SFEBES2014 Poster Presentations Obesity, diabetes, metabolism and cardiovascular (80 abstracts)
1Clinical Biochemistry Department, University Hospital of South Manchester, Manchester, UK; 2Diabetes and Endocrinology Department, University Hospital of South Manchester, Manchester, UK.
Case: A 41 year-old-Indian woman with type 2 diabetes treated with liraglutide was admitted to the Emergency Department with abdominal pain, nausea, vomiting and bloated abdomen. She was found to have raised amylase at 706 U/l. Abdominal ultrasound and CT scan did not reveal any abnormalities in the pancreas or billary tract and the patient was discharged.
She had diabetes for 9 years duration treated with metformin, pioglitazone and liraglutide. Over 2 years the dose of GLP-1 analogue was gradually increased from 0.6 to 1.8 mg at the presentation. Previously, her serum amylase showed variable results of 1481 U/l in her first pregnancy and between 62 and 249 U/l during her second pregnancy and this was attributed to parotitis.
In view of the raised amylase result and the likelihood of pancreatitis that may be associated with GLP-1 analogue treatment, the medication was stopped and she was regularly followed- up in the Diabetes Clinic. Her amylase remained raised despite the patient having no symptoms suggestive of pancreatitis.
A number of biochemical investigations can help determine whether or not a raised serum amylase may be due to pancreatitis. In this patient a normal serum lipase excluded a pancreatic origin, and a normal urine amylase fractional excretion (0.5%) added to the suspicion that the raised amylase in the absence of symptoms was due to macroamylasaemia. This was confirmed initially by PEG precipitation in the local laboratory and subsequently gel filtration chromatography in a specialised centre.

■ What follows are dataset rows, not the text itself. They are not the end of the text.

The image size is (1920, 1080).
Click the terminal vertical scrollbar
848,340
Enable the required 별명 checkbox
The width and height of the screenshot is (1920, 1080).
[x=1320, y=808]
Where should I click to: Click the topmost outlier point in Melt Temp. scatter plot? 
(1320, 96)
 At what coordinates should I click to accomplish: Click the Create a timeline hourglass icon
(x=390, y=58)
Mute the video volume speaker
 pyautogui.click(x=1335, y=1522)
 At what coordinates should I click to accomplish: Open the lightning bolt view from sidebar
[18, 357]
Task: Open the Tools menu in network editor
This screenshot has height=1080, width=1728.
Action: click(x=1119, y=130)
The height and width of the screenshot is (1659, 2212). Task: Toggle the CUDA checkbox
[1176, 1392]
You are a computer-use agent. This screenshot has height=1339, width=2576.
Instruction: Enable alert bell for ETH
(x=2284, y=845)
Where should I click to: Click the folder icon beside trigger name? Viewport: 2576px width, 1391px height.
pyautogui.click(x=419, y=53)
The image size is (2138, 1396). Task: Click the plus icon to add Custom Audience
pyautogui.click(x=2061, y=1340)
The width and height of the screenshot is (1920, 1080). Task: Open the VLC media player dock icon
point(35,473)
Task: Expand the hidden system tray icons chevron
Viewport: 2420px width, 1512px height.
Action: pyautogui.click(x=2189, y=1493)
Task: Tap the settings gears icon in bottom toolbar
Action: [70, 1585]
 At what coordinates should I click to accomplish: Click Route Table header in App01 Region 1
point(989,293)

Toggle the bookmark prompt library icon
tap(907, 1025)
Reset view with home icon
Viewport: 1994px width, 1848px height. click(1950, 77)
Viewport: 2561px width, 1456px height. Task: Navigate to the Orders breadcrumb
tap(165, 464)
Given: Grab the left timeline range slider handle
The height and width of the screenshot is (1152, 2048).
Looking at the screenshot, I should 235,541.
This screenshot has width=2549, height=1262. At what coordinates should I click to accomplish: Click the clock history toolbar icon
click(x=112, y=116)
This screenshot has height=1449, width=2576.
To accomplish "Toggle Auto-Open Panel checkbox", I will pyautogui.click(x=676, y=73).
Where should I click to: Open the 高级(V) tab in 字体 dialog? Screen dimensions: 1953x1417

Conclusion: This is a case of chronically raised amylase but no clinical picture of pancreatitis. Macroamylasaemia is a rare benign condition that does not require treatment. The human GLP-1 analogues have been previously implicated as a risk for pancreatitis in humans. The decision to withhold GLP-1 analogues in this patient can be re-visited in the light of this diagnosis.